Report, word for word, every line of the material that contains "Toggle".

## DATA FOR PROCESSING
▼▼▼
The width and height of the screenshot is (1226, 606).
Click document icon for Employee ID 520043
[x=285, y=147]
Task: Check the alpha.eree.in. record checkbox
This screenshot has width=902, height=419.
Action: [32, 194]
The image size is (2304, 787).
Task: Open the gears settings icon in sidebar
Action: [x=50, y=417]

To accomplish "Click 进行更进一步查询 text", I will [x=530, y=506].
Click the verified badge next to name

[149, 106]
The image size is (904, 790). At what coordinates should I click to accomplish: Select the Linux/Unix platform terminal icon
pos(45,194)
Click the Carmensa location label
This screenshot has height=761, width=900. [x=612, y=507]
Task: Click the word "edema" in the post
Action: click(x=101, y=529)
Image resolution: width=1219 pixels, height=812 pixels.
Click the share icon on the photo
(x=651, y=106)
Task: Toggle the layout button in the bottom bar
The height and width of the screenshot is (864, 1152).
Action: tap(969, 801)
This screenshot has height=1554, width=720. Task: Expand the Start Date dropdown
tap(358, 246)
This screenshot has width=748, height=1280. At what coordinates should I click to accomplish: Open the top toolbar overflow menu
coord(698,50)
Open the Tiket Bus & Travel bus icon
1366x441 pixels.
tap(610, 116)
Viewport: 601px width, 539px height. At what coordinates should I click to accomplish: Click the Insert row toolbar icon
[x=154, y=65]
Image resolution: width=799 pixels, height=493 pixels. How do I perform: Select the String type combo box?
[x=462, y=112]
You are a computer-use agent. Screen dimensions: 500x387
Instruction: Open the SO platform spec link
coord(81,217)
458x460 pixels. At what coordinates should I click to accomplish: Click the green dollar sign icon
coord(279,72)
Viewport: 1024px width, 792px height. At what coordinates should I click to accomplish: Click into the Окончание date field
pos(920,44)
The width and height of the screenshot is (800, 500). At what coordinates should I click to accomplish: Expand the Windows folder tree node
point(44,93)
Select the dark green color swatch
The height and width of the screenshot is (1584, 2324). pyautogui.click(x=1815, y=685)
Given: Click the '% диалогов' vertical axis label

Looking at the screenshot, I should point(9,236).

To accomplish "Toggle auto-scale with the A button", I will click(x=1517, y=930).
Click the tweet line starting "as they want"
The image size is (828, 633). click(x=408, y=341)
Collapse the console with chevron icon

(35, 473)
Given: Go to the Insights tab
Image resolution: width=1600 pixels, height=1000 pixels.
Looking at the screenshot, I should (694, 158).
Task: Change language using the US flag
▲▲▲
## ANSWER SPACE
Task: Toggle the layout button in the bottom bar
To accomplish "Toggle auto-scale with the A button", I will click(x=1517, y=930).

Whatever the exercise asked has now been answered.